У Грушеньки Достоевского был особенный «изгиб» тела. Думаю все время – что это за изгиб такой?


Любимый мой, мне тревожно.

Забудусь – и лезут мысли, что с тобой что-то может случиться. Возьму себя в руки – и знаю, что все у нас будет хорошо.

Чем дольше тебя нет со мной рядом, тем большей частью меня ты становишься. Иногда даже сама не понимаю, где кончаешься ты и начинаюсь я.

Все, что со мной происходит, реально только потому, что думаю, как тебе про это написать. И без этого я, даже когда мне хорошо, не могу переживать радости. Я должна поделиться ею с тобой, чтобы она состоялась.

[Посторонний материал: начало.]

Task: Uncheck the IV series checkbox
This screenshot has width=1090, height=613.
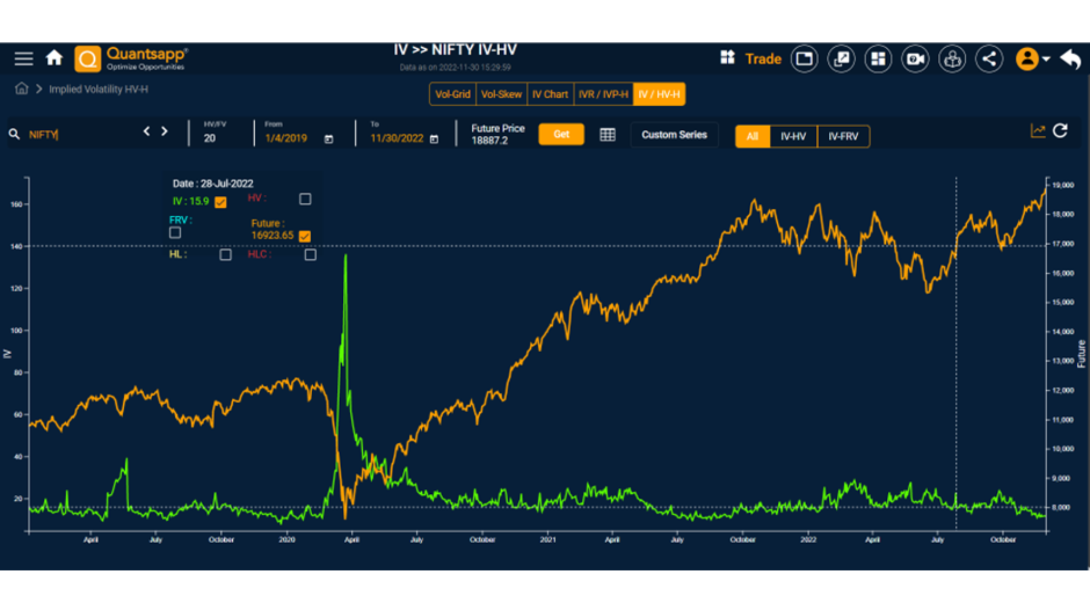Action: tap(221, 202)
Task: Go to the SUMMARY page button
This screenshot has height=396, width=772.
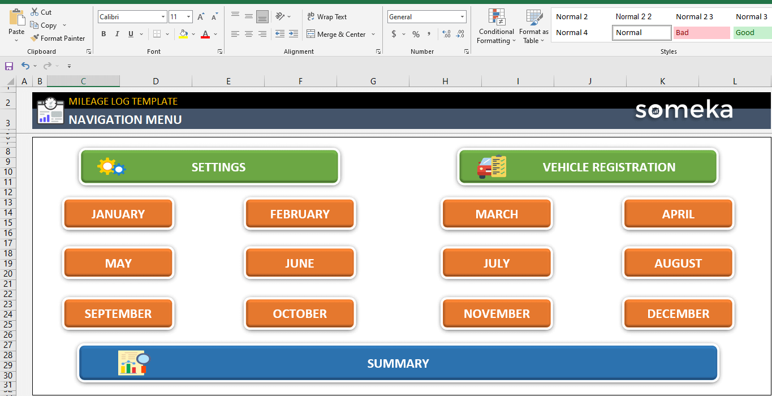Action: (x=398, y=363)
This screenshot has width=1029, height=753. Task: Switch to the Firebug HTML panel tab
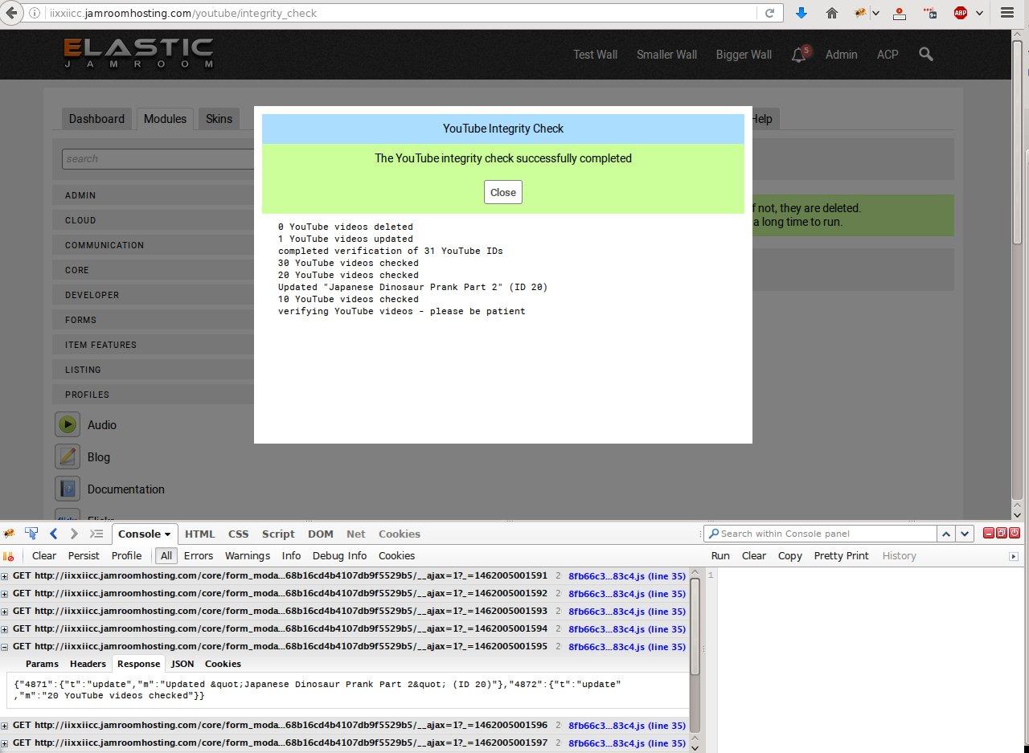point(199,534)
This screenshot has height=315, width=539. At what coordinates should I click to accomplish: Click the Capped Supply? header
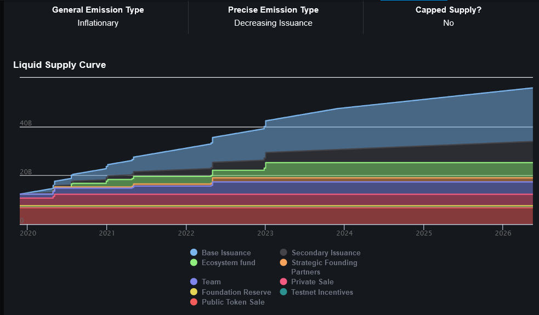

Ну вот, например, вчера договорились, что я зайду за Янкой, но пришла раньше, у них занятия еще не кончились, и я решила подождать внутри, чтобы не торчать на улице, лето какое-то нелетнее, холод, ветер. Там ремонт, у подъезда в люльку как раз залезали маляры – один, с огромной незрелой клубникой вместо носа, подмигнул мне, сделал в шутку вид, что сейчас обольет краской из ведра. Я рассмеялась. Как мало действительно нужно, чтобы почувствовать себя вдруг счастливой, – если все это можно потом тебе рассказать. Иначе, понимаешь, всего этого и нет. Ни маляра с его клубникой, ни побитого ведра с охрой.